Thursday, December 30, 2004


I was discussing the Tsunami crisis with a co-worker and at one point she made the comment “ I know that good comes out of bad things, but it is hard to think what good can come from this.”
I began to think about that the following day and along these lines I began to consider what good can come first, from our family.
My son Matt is there with a job of photographing the good work of the aid workers and I know helping in any way he can. That began the process of thinking what can we under my roof do.
I began by thinking that my Grand-daughters should be aware of the crisis and can help out by prayer and giving in addition to sharing the world’s grief.
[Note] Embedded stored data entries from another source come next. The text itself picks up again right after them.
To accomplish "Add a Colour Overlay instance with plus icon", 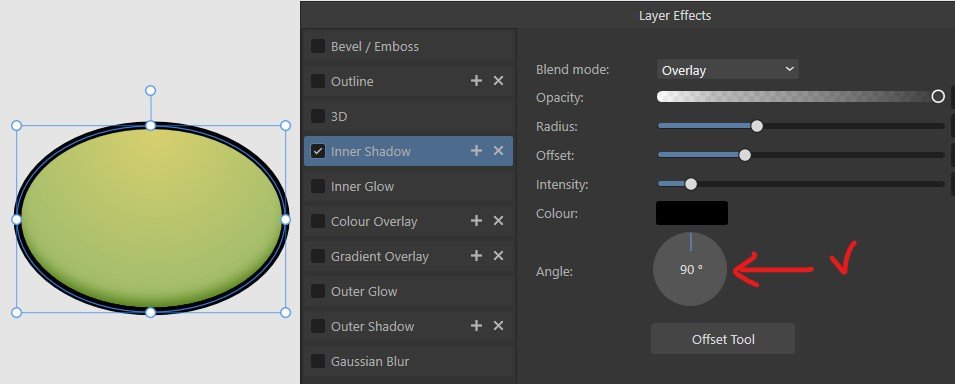I will [x=476, y=221].
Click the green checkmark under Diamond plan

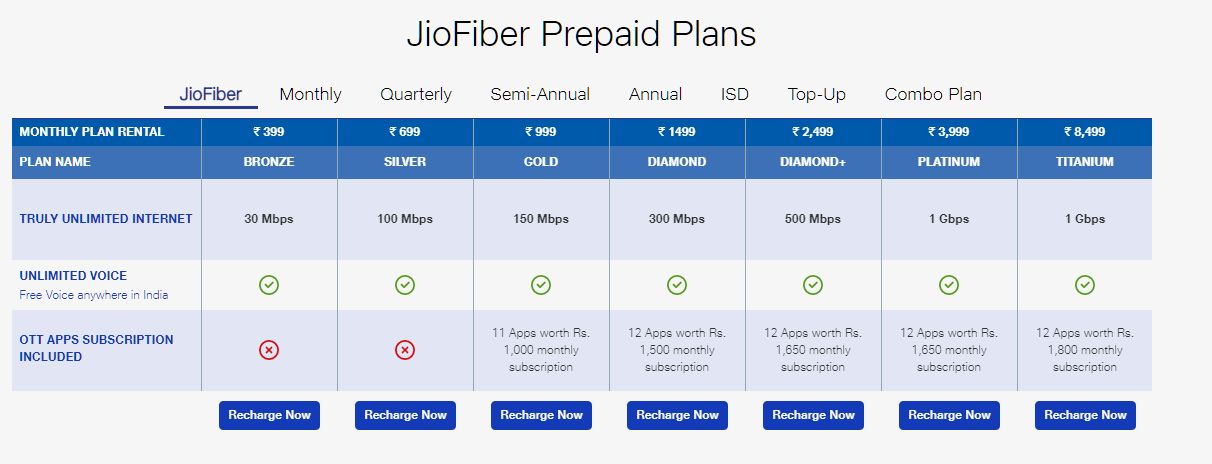point(677,285)
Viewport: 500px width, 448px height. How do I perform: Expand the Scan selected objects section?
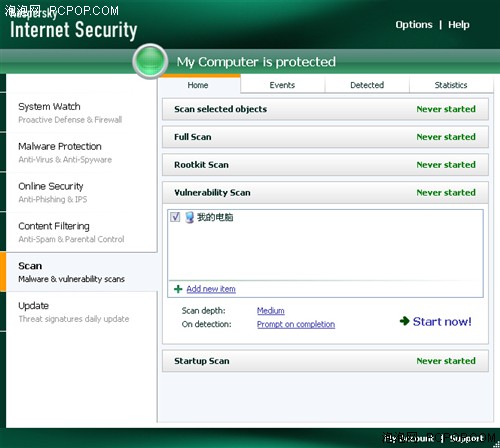(325, 109)
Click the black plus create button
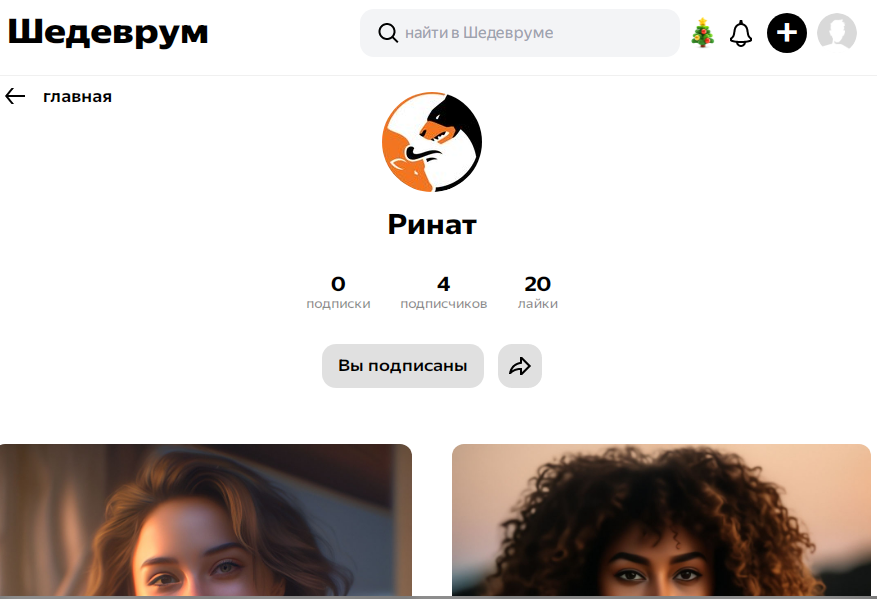This screenshot has width=877, height=599. pyautogui.click(x=786, y=33)

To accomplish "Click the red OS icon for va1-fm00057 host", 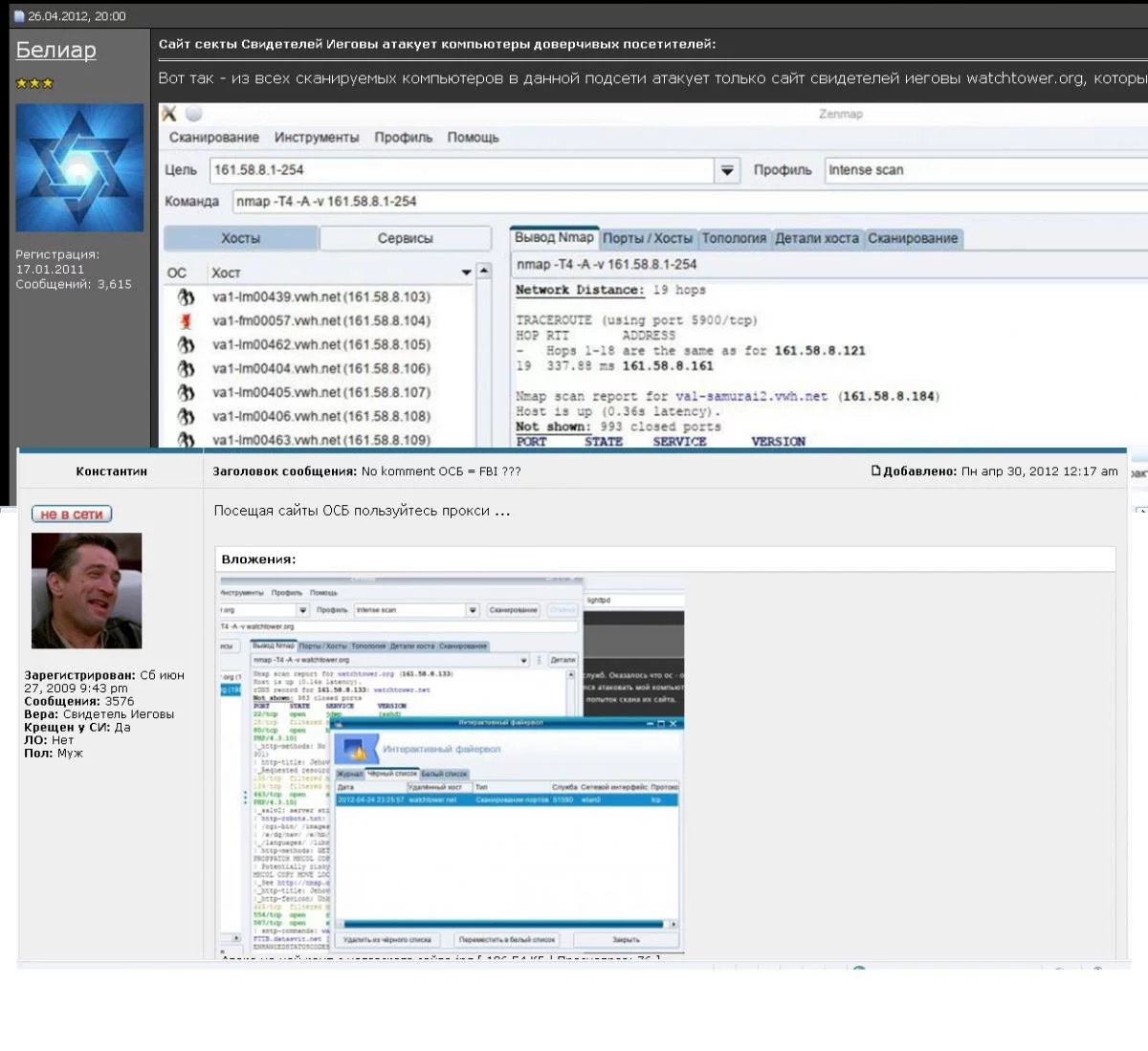I will tap(186, 321).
We watched the news together and it brought up questions which we discussed.
We researched which charity has low administrative costs to give our share too.

As Christians, and not just Christians, we all support the hope of unity in the world and talk of how we care about others. This is our opportunity to demonstrate that concern and support the relief effort in all the ways we are able.
I’m optimistic that even in the midst of this horrid tragedy, countless thousands will shelter themselves, nourish themselves, drink pure water, have their wounds attended to by a world that supports and sympathizes with them, regardless of their race or belief system.

The earthquake was huge and it sent water flooding over land,..... but for a day.
As I watch and listen to the world’s response I think we will see a quake far greater in a flood of giving, caring, praying, that will flood the land with a far greater swell and far longer flood.
As parents take this time to teach their children to share in giving and as people from all countries send their gifts, prayers and sympathies, the brotherhood of man may be bound tighter than ever before. In a time when rivalry and differences among countries, parties and race seem to divide, I think the earthquake of care reverberating across the world may be the greatest memory.


fcb4 said...

Love your enemies...I think this is a time to show the Muslim world that we are not at war with Islam. That we can weep with those who weep and share the joy of those who can find it in these times. I feel proud to be a part of a nation such as ours, even though it is flawed as well.

Maybe one of the things that will come out of this tragedy will be something similar to the story Matt posted about the men on both sides of the WW1 conflict, singing carols on Christmas eve and than not being able to kill eachother...we can dream right?

mat said...

As far as the Muslims in Aceh, they are grateful. And they aren't anti-American. They understand people care, and they know the Americans were the first ones to put food in their hands. I urge you not to listen to the extremists, I can tell you the people who were given food and shelter, they understand. I don't think we should expect any wounds to be healed in the middle-east because of what we do in Indo or elsewhere, the pyscho extremist would be hard pressed to care about the people of Aceh. We are doing what is right there, and it will be forgotten by some, but not by those who received it, and that's what matters.

One Muslim told me that Muslim's have a saying: "You can eat with a Jew, but you can sleep with a Christian." Meaning they share beliefs about food, but that Christians are trustworthy. I guess this is a common belief in Islam and one that the extremists even grew up with. I held the hand of a Muslim woman who was searching for her family, what she wanted was someone to trust...

fcb4 said...

Those are really good thoughts, thanks for posting them bro.